* **DATA SUPPLIED**:

>>

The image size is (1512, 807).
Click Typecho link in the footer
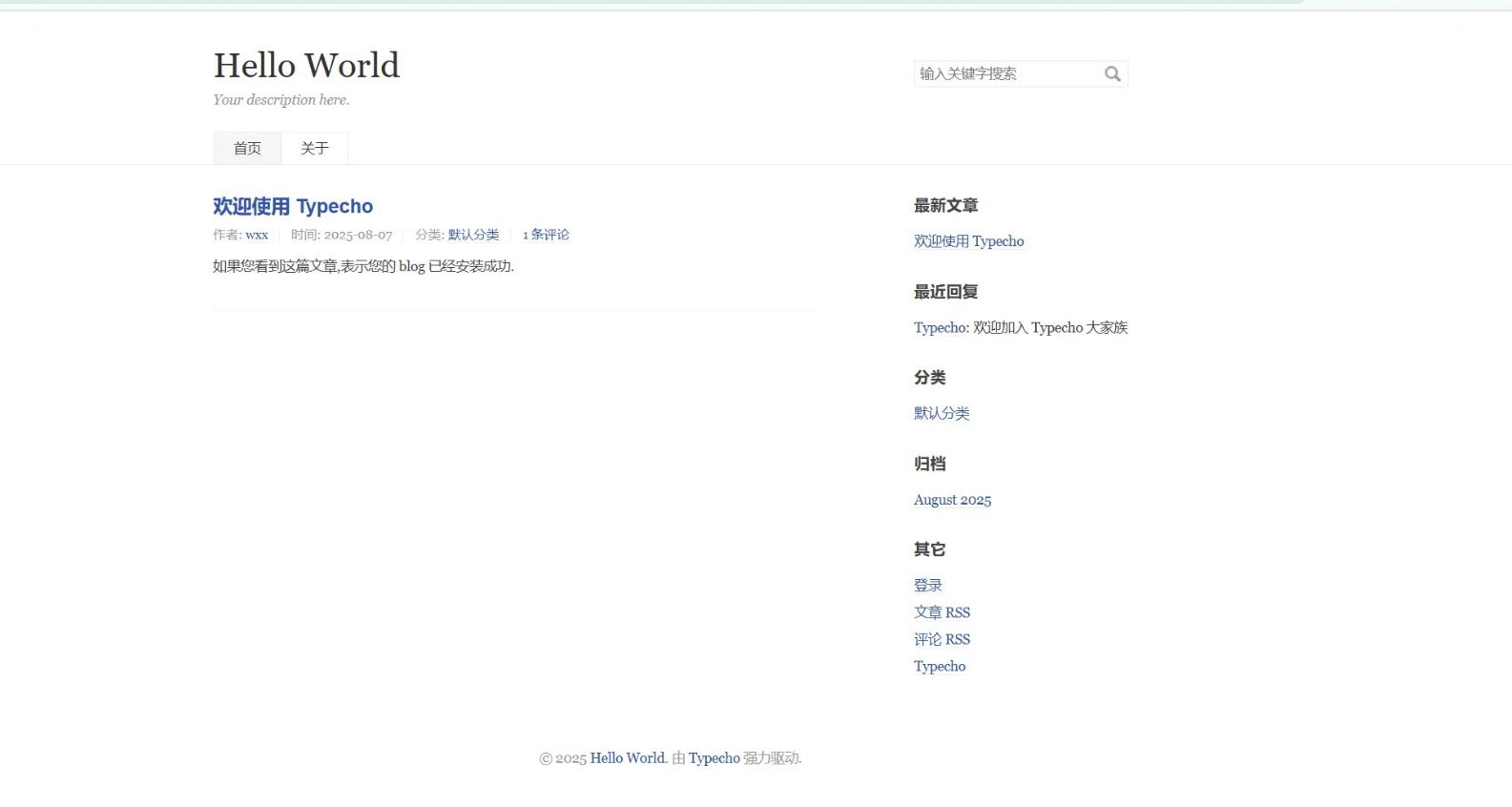tap(714, 758)
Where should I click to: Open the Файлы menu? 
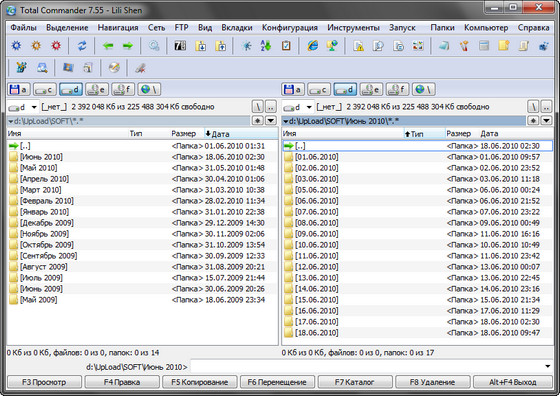pos(24,27)
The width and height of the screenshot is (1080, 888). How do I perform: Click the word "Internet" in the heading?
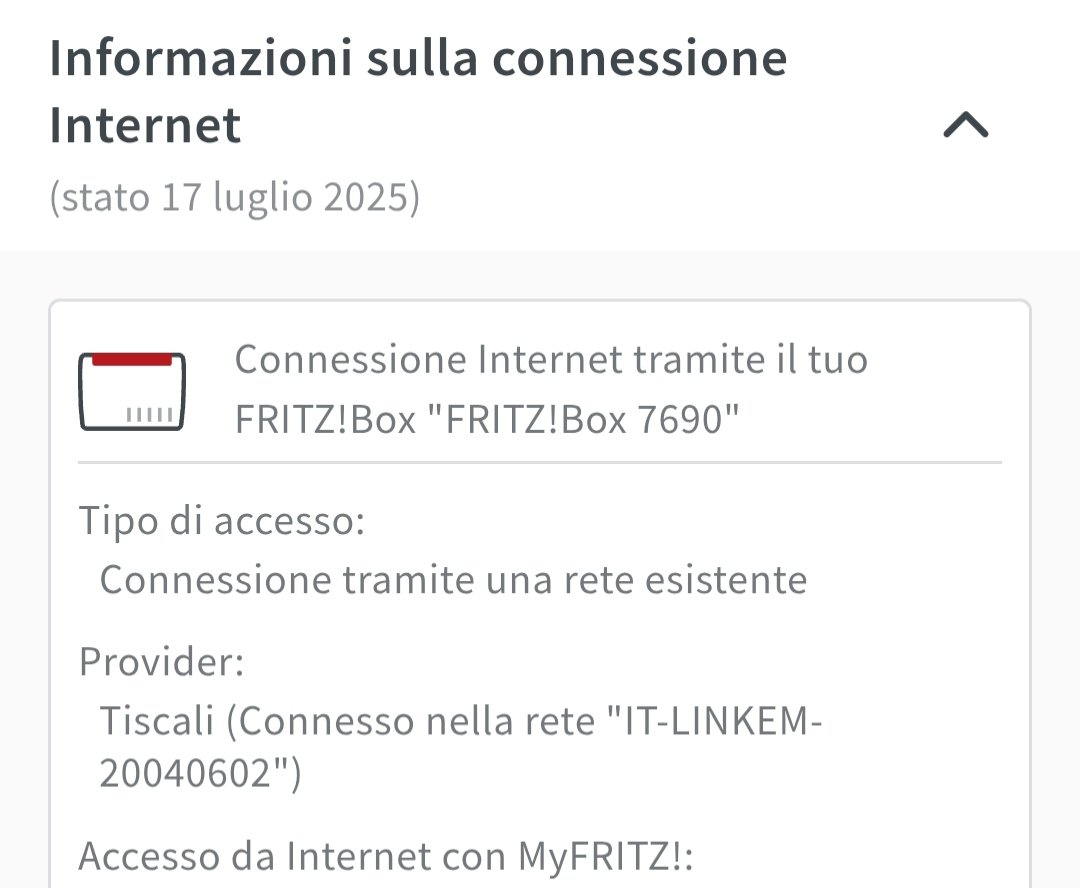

<<

* **TASK**: Write out the material above once more, word for word. Images stay out.

* **TASK RESULT**:
The image size is (1512, 807).
Click Typecho link in the footer
tap(714, 758)
Where should I click to: Open the Файлы menu? 
pos(24,27)
The width and height of the screenshot is (1080, 888). How do I perform: Click the word "Internet" in the heading?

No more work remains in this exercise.